> WHAT IS REQUIRED
For this exercise, transcribe all the records below exactly.

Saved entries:
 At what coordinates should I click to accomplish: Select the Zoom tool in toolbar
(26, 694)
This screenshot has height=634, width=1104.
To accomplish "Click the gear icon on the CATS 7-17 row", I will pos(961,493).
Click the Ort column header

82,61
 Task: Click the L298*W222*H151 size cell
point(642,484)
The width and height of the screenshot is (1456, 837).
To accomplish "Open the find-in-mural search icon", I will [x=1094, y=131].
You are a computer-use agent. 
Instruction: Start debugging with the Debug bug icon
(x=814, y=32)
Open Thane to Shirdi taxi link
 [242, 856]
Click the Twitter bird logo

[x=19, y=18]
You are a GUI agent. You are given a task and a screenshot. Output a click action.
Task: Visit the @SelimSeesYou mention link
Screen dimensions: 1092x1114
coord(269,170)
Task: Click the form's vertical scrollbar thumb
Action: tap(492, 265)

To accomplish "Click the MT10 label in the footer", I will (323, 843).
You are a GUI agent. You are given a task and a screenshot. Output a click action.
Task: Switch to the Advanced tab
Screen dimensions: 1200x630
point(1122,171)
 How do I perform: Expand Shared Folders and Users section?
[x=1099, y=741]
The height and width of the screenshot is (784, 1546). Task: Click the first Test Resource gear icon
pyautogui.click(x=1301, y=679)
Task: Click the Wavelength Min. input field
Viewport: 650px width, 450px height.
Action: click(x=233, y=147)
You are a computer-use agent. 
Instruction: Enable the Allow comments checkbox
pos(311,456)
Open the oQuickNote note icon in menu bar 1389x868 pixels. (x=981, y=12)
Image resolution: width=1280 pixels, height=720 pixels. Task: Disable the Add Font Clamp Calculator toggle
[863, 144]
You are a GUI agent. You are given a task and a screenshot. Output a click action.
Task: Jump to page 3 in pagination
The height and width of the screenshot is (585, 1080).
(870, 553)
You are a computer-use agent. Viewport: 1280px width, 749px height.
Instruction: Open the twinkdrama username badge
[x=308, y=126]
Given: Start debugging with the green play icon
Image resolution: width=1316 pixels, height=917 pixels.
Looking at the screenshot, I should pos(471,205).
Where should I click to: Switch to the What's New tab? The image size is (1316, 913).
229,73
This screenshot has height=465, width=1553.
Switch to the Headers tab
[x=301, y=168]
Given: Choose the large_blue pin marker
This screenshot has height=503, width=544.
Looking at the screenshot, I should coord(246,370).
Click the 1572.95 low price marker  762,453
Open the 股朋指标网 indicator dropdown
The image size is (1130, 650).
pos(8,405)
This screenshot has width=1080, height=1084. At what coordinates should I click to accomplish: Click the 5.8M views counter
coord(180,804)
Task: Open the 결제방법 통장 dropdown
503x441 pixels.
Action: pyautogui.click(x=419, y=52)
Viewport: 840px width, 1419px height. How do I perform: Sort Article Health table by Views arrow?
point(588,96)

> WRITTEN SOLUTION
 At what coordinates should I click to accomplish: Select the Zoom tool in toolbar
(26, 694)
This screenshot has height=634, width=1104.
To accomplish "Click the gear icon on the CATS 7-17 row", I will pos(961,493).
Click the Ort column header

82,61
 Task: Click the L298*W222*H151 size cell
point(642,484)
The width and height of the screenshot is (1456, 837).
To accomplish "Open the find-in-mural search icon", I will [x=1094, y=131].
You are a computer-use agent. 
Instruction: Start debugging with the Debug bug icon
(x=814, y=32)
Open Thane to Shirdi taxi link
 [242, 856]
Click the Twitter bird logo

[x=19, y=18]
You are a GUI agent. You are given a task and a screenshot. Output a click action.
Task: Visit the @SelimSeesYou mention link
Screen dimensions: 1092x1114
coord(269,170)
Task: Click the form's vertical scrollbar thumb
Action: tap(492, 265)

To accomplish "Click the MT10 label in the footer", I will (323, 843).
You are a GUI agent. You are given a task and a screenshot. Output a click action.
Task: Switch to the Advanced tab
Screen dimensions: 1200x630
point(1122,171)
 How do I perform: Expand Shared Folders and Users section?
[x=1099, y=741]
The height and width of the screenshot is (784, 1546). Task: Click the first Test Resource gear icon
pyautogui.click(x=1301, y=679)
Task: Click the Wavelength Min. input field
Viewport: 650px width, 450px height.
Action: click(x=233, y=147)
You are a computer-use agent. 
Instruction: Enable the Allow comments checkbox
pos(311,456)
Open the oQuickNote note icon in menu bar 1389x868 pixels. (x=981, y=12)
Image resolution: width=1280 pixels, height=720 pixels. Task: Disable the Add Font Clamp Calculator toggle
[863, 144]
You are a GUI agent. You are given a task and a screenshot. Output a click action.
Task: Jump to page 3 in pagination
The height and width of the screenshot is (585, 1080).
(870, 553)
You are a computer-use agent. Viewport: 1280px width, 749px height.
Instruction: Open the twinkdrama username badge
[x=308, y=126]
Given: Start debugging with the green play icon
Image resolution: width=1316 pixels, height=917 pixels.
Looking at the screenshot, I should pos(471,205).
Where should I click to: Switch to the What's New tab? The image size is (1316, 913).
229,73
This screenshot has height=465, width=1553.
Switch to the Headers tab
[x=301, y=168]
Given: Choose the large_blue pin marker
This screenshot has height=503, width=544.
Looking at the screenshot, I should coord(246,370).
Click the 1572.95 low price marker  762,453
Open the 股朋指标网 indicator dropdown
The image size is (1130, 650).
pos(8,405)
This screenshot has width=1080, height=1084. At what coordinates should I click to accomplish: Click the 5.8M views counter
coord(180,804)
Task: Open the 결제방법 통장 dropdown
503x441 pixels.
Action: pyautogui.click(x=419, y=52)
Viewport: 840px width, 1419px height. How do I perform: Sort Article Health table by Views arrow?
point(588,96)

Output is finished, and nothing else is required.